Военкор (СИ) - Дорин Михаил
На фоне технических ангаров стояли старые автобусы ЛАЗ, молчаливые РАФы, несколько фигур в повседневной оливковой форме и офицерских фуражках — слишком немногочисленные, чтобы называться встречающими.
— Ну… вот и всё, — сказал кто-то.
Никто не аплодировал. Только кто-то в хвосте прошептал:
— Дом…
Рампа зашипела, начала опускаться. В салоне запахло влажным воздухом, наполненным керосином, выхлопными газами и дождём.
Я едва не зажмурился от наплыва прохлады. Воздух здесь был другим — негорячим и пыльным, как в Сирии, а свежим, влажным, родным. Он пах мокрым бетоном и весенней землёй. Я глубоко втянул его в лёгкие и только тогда понял, насколько отвык от простого ощущения — дышать без гари и песка.
Мы молча встали. Кто-то хромал, кто-то поправлял повязку. Ордена и медали были уже убраны в карманы, коробки затянуты резинками.
Я поднялся, закинул рюкзак на плечо. В боку почувствовал тянущую боль.
Солдаты сходили по трапу один за другим. Без речёвок, без выкриков. Кто-то смотрел в небо и благодарил кого-то, ступив на бетон. А кто-то просто смотрел по сторонам и прищуривался.

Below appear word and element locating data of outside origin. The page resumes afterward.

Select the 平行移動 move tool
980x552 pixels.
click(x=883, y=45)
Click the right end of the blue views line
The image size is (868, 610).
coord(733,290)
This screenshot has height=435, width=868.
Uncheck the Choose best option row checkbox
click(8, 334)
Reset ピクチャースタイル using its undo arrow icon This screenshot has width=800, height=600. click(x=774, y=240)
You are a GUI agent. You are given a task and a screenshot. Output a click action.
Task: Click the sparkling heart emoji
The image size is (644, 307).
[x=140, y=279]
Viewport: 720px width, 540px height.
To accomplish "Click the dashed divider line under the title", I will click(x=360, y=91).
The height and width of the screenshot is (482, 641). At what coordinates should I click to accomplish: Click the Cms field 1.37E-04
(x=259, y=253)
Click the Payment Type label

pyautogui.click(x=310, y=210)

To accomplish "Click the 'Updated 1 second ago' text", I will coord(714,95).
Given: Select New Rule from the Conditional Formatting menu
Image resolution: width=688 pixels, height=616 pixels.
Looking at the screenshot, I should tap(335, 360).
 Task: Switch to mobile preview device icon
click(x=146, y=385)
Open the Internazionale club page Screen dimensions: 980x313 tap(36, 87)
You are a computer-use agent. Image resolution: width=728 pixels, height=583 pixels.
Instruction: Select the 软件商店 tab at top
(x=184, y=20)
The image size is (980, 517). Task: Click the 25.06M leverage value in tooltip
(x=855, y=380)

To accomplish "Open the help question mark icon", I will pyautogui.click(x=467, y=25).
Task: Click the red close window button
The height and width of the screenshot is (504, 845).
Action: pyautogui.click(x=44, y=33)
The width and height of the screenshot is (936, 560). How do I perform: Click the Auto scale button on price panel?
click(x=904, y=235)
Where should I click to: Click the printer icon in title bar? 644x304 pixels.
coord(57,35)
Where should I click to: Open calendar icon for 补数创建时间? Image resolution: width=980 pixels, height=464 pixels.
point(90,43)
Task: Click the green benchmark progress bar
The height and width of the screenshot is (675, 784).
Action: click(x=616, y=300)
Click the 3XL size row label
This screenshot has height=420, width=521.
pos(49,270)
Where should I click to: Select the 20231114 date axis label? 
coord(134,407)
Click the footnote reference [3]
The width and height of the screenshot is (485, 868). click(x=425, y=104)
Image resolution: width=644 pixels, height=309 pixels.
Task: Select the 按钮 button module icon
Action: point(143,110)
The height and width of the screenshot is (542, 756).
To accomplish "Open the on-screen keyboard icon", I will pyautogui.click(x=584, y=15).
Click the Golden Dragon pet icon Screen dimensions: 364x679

Я спустился по рампе, ступил на бетон стоянки Чкаловской. Он был каким-то особенно надёжным после всех этих сирийских дюн, разрушенных аэродромов и пыльных дорог.
Остановился на полпути, глядя на знакомую бетонку Чкаловской, на алые флаги на мачтах. Всё это казалось родным… и каким-то чужим. Как будто я не был здесь много лет. Как будто не знал, как теперь жить в этом мире, где не гремят миномёты, где не надо бегать по воронкам и писать на коленке между налётами.
Я в Союзе никогда не был, а теперь мне предстоит в нём жить.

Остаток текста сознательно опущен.